Choose any g(x) such that g(x) = x precisely when f(x) = 0. The simplest is g(x) = x + λ·f(x) for some scalar λ. The iteration converges iff |1 + λ·f'(x*)| < 1; choosing λ ≈ −1/f'(x*) gives Newton's method, where the iteration map has zero derivative at the root and convergence becomes quadratic. The trade-off: more careful choices of g (computing f'(x*), or using BFGS-style approximations) speed convergence but cost more per step.

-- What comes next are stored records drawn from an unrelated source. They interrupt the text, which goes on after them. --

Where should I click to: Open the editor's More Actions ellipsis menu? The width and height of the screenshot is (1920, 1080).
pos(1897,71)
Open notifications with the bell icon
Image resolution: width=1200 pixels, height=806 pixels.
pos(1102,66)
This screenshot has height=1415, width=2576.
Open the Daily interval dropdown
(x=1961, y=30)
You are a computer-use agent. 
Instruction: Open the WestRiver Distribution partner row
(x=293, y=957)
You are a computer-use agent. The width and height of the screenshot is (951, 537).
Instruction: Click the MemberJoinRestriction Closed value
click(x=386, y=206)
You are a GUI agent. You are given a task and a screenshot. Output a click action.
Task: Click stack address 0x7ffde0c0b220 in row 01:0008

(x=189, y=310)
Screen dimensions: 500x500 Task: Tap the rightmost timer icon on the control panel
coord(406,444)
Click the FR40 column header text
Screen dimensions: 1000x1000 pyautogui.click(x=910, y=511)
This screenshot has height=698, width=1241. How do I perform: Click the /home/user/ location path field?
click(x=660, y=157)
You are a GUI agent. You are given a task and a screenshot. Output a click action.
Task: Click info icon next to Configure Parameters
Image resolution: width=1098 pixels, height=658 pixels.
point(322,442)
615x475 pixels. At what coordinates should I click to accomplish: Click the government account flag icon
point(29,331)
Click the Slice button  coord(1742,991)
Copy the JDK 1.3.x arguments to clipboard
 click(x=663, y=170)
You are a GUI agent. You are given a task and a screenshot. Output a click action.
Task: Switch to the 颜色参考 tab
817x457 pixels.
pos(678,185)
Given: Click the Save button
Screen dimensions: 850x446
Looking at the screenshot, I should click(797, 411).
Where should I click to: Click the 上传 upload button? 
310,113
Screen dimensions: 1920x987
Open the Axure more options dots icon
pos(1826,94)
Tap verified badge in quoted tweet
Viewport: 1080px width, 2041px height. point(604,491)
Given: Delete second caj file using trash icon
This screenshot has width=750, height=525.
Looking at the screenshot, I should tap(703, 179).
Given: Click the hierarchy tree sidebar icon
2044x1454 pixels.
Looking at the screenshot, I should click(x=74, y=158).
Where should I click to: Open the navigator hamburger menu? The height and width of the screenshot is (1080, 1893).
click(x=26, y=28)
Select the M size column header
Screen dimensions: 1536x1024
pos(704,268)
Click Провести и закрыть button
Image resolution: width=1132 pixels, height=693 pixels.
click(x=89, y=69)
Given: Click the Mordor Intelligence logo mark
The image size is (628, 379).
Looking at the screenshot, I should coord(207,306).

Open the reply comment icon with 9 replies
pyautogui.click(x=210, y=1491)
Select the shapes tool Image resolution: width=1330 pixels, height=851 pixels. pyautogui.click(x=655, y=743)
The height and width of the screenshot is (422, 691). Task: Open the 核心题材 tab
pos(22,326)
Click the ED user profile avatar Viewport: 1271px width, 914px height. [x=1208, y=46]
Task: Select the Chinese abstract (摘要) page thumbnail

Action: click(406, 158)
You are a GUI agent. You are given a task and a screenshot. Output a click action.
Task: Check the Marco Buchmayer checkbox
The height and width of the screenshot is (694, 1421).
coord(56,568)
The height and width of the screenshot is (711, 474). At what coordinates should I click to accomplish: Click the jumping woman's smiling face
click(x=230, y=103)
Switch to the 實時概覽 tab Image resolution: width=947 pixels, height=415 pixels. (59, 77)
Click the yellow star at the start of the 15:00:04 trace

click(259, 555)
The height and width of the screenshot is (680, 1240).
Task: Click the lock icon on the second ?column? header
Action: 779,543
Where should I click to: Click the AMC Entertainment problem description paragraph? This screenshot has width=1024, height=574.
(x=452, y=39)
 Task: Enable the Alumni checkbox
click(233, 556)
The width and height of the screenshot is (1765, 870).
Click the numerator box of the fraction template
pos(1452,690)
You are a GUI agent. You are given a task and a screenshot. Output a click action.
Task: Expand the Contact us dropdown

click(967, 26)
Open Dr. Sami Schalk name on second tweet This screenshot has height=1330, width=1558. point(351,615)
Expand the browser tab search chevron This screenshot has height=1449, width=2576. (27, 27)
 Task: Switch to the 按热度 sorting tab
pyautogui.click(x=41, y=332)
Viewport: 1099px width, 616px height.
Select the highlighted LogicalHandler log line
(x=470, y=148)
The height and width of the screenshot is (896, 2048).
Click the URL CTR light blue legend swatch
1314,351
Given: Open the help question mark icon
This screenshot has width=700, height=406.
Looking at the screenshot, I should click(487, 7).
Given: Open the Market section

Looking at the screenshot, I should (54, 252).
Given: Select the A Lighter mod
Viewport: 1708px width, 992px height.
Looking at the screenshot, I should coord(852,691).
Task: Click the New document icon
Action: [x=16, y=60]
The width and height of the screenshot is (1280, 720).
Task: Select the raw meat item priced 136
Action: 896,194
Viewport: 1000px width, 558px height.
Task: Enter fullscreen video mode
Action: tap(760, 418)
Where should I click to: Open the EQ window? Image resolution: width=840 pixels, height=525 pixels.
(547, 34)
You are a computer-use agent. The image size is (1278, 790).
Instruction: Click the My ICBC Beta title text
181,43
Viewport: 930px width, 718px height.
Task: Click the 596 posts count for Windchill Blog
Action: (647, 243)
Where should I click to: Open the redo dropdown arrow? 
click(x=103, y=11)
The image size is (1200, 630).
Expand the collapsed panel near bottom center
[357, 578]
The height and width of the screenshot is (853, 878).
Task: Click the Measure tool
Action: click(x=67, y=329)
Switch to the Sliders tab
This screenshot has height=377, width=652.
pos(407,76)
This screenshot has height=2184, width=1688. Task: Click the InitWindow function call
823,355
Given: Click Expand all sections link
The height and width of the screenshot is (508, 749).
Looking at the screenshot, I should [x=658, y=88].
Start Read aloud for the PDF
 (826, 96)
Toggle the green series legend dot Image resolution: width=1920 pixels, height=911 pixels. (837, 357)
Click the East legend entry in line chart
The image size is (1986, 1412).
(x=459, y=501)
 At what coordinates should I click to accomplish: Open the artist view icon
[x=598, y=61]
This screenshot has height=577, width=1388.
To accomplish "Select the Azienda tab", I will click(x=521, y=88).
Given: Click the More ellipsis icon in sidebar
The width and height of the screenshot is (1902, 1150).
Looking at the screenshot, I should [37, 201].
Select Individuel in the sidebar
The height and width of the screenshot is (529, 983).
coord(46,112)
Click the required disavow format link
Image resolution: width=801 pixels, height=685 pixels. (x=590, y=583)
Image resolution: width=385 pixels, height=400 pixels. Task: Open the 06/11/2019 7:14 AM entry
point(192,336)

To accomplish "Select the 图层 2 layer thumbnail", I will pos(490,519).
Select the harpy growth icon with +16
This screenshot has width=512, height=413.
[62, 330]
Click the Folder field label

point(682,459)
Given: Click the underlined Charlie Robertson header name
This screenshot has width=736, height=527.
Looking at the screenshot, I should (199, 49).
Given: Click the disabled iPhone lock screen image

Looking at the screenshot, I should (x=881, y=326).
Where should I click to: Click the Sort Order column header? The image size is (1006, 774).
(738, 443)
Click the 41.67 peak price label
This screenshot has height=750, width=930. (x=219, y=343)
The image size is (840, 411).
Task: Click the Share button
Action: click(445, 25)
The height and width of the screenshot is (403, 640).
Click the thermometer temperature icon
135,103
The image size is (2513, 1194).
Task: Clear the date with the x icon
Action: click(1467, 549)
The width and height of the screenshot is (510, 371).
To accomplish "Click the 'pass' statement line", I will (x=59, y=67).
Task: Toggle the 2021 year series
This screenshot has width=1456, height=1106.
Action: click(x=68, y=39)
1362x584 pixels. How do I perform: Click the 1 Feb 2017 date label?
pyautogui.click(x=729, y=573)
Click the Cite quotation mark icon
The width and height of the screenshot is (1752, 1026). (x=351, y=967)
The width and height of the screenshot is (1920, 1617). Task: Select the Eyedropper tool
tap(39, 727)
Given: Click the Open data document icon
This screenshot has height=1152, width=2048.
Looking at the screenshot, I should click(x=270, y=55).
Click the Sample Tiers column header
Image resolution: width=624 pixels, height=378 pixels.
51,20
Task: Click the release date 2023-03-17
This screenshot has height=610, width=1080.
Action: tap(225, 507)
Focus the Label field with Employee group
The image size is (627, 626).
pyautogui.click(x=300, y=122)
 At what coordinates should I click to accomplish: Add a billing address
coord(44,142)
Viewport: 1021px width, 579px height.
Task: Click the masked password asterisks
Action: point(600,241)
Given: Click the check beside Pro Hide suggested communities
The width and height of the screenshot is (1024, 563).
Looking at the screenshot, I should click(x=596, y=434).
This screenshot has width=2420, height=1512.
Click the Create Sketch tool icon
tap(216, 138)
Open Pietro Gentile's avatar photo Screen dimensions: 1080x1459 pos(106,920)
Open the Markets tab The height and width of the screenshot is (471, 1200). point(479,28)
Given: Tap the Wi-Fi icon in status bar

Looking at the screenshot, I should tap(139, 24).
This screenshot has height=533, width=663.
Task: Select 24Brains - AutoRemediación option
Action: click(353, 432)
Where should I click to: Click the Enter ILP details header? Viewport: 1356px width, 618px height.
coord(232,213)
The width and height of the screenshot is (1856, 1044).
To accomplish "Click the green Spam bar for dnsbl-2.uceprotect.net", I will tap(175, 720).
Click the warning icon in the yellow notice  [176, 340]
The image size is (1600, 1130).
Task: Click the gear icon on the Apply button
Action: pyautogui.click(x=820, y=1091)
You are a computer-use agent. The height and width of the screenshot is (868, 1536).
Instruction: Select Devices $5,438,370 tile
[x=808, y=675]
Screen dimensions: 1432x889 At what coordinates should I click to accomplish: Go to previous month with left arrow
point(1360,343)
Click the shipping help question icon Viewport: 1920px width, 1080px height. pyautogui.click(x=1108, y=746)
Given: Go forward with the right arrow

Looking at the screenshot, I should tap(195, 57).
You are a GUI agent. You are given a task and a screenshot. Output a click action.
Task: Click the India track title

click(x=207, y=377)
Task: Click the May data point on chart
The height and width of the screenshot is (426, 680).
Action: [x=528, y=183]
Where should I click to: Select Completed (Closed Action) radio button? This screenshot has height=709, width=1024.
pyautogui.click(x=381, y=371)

The simplest choice — g(x) = x − f(x), corresponding to λ = −1 — gives Picard iteration; convergence requires |1 − f'(x*)| < 1, i.e. 0 < f'(x*) < 2, which is restrictive.

Why does fixed-point iteration appear everywhere in scientific computing?

Because nearly every iterative algorithm is fixed-point iteration on some map. Power iteration for the dominant eigenvalue of a matrix A iterates x_{n+1} = A·x_n / ‖A·x_n‖ — fixed point is the dominant eigenvector. PageRank iterates p_{n+1} = M·p_n on the damped link matrix — fixed point is the stationary distribution. Value iteration for Markov decision processes iterates V_{n+1}(s) = max_a [r(s,a) + γ·E[V_n(s')]] — fixed point is the optimal value function (Bellman operator is a γ-contraction). Picard iteration for ODEs iterates y_{n+1}(t) = y_0 + ∫_0^t f(s, y_n(s)) ds — fixed point is the solution. Jacobi and Gauss-Seidel iteration for linear systems iterate on a splitting of the matrix — fixed point is the solution vector. All of these are Banach contractions on appropriately chosen metric spaces.

What is Aitken's Δ² acceleration?

Aitken's Δ² accelerates linearly-convergent fixed-point iteration. Given three successive iterates x_n, x_{n+1}, x_{n+2} from a linearly convergent sequence, the formula ̂x = x_n − (Δx_n)² / Δ²x_n where Δx_n = x_{n+1} − x_n and Δ²x_n = x_{n+2} − 2x_{n+1} + x_n gives a much better estimate of the limit. Iterating the original sequence twice and then applying Aitken once is equivalent to a single step of Steffensen's method, which gives quadratic convergence for free (no derivatives needed). Aitken is the workhorse of accelerating series convergence in scientific computing and is built into numerical algebra packages.